We "did" the west coast last summer, following a family wedding in Teesside. We took A686 (Wear valley) as a more scenic route across country. First night was Sandyhills (W of Dumfries) - pleasant but expensive (£18?).

Then a CCC THS at Sandhead - boring; CC site at New England looked much better - on loch side. Galloway peninsula was nice, especially Portpatrick. Stranraer was OK for shopping. The coast road to CCC Culzean Castle was easy. Ayr was busy with cheap fuel.

Transitting Glasgow, past Loch Lomond, Luss was the only site we couldn't get onto with 3 hours notice. CCC Ardgarten (now closed) was lovely.
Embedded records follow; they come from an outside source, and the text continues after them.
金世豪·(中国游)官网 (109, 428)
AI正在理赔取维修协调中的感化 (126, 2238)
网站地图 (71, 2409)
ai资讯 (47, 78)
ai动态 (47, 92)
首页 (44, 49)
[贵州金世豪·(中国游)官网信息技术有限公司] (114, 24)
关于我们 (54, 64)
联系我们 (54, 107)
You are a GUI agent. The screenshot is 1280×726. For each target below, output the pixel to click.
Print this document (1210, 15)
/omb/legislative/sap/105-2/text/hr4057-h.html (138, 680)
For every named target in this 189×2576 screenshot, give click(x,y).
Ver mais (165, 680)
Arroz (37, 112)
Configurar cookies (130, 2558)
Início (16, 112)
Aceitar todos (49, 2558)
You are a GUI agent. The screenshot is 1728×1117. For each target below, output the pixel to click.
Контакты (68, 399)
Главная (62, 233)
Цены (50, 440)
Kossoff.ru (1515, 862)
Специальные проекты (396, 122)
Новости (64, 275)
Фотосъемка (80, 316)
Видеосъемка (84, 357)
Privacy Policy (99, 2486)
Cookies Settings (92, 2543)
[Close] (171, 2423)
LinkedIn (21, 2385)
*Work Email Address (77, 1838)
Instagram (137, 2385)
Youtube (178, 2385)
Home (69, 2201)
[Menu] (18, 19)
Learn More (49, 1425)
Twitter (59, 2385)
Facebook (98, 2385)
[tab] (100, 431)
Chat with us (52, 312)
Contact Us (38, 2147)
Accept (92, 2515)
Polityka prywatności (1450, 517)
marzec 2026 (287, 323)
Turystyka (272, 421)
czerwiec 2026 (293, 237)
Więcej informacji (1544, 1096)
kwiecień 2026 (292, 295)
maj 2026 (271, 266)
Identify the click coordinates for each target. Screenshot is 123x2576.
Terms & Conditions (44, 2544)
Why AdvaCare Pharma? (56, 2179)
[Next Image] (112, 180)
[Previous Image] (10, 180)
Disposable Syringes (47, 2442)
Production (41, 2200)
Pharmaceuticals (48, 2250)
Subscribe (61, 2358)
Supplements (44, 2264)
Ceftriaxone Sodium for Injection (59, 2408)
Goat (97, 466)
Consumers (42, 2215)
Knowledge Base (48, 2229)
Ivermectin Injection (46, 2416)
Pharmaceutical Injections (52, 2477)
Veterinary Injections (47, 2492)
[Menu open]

The A83 past Inverary was scenic, but few stopping places. A816 has ancient sites near Kilmartin. The run up past Oban to Bunree (wonderful site - ask for lochside pitch, but no awning/windbreak allowed) then over the Corran ferry had us worried about single-track roads - NO PROBLEM (6m A Class).

Ferry from Mallaig to Skye was expensive (£35?) but worth it. Main roads on Skye were good, but even single-track ones were no problem.

We then went to the East coast (CCC Rosemarkie) to see the Moray dolphins.

Our trip was mid-July last year and we had no problems getting onto sites by phoning at about 10am that day. The midges were only a pest at Bunree, but only as the Sun set.

Enjoy - Gordon


----------